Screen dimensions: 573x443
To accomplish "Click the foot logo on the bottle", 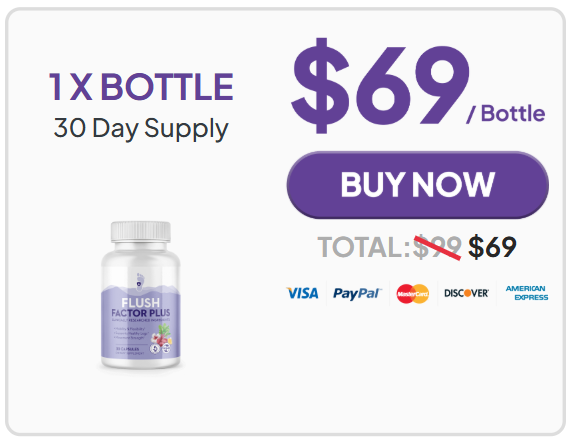I will 140,281.
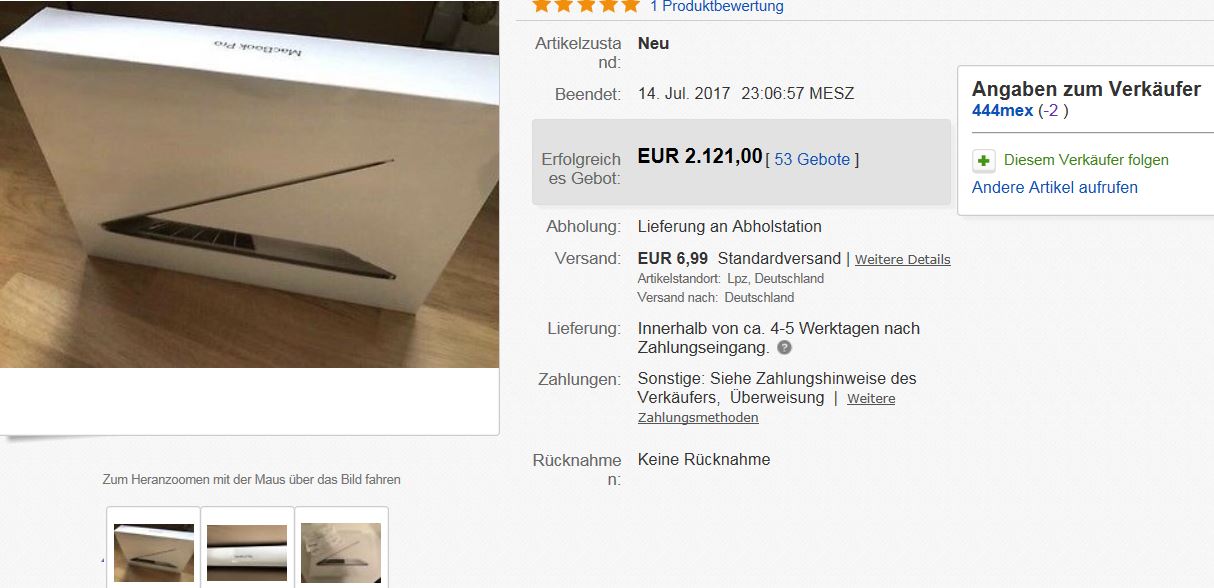Screen dimensions: 1214x588
Task: Click the delivery info question mark icon
Action: click(x=784, y=348)
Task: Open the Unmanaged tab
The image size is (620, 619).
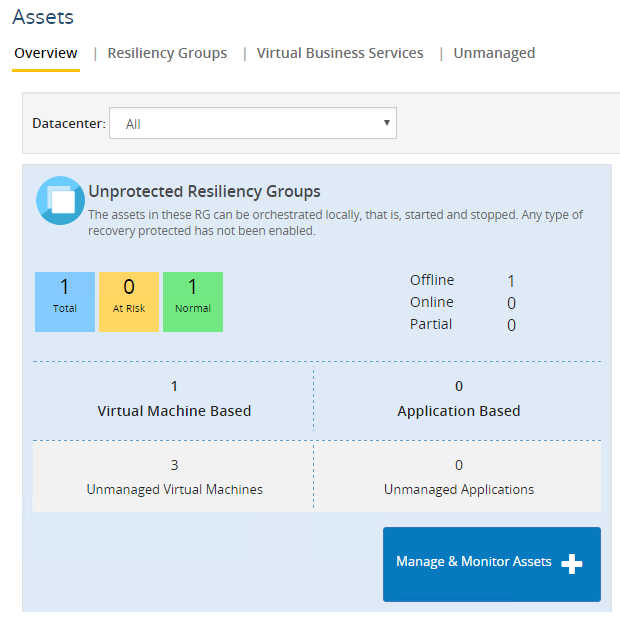Action: (494, 54)
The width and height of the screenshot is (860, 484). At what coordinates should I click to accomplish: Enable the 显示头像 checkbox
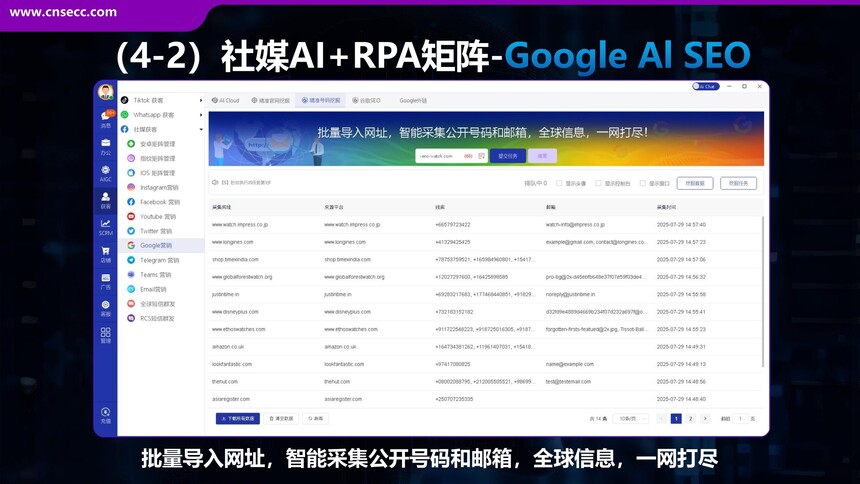(x=558, y=183)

Try it | Output, exactly and only, the lines beginning with the one that contains "The image size is (620, 619)." and ending at the last line of the records above. Drop the pictures.

Solved problem |
The image size is (620, 619).
Action: (494, 54)
The width and height of the screenshot is (860, 484). At what coordinates should I click to accomplish: Enable the 显示头像 checkbox
(x=558, y=183)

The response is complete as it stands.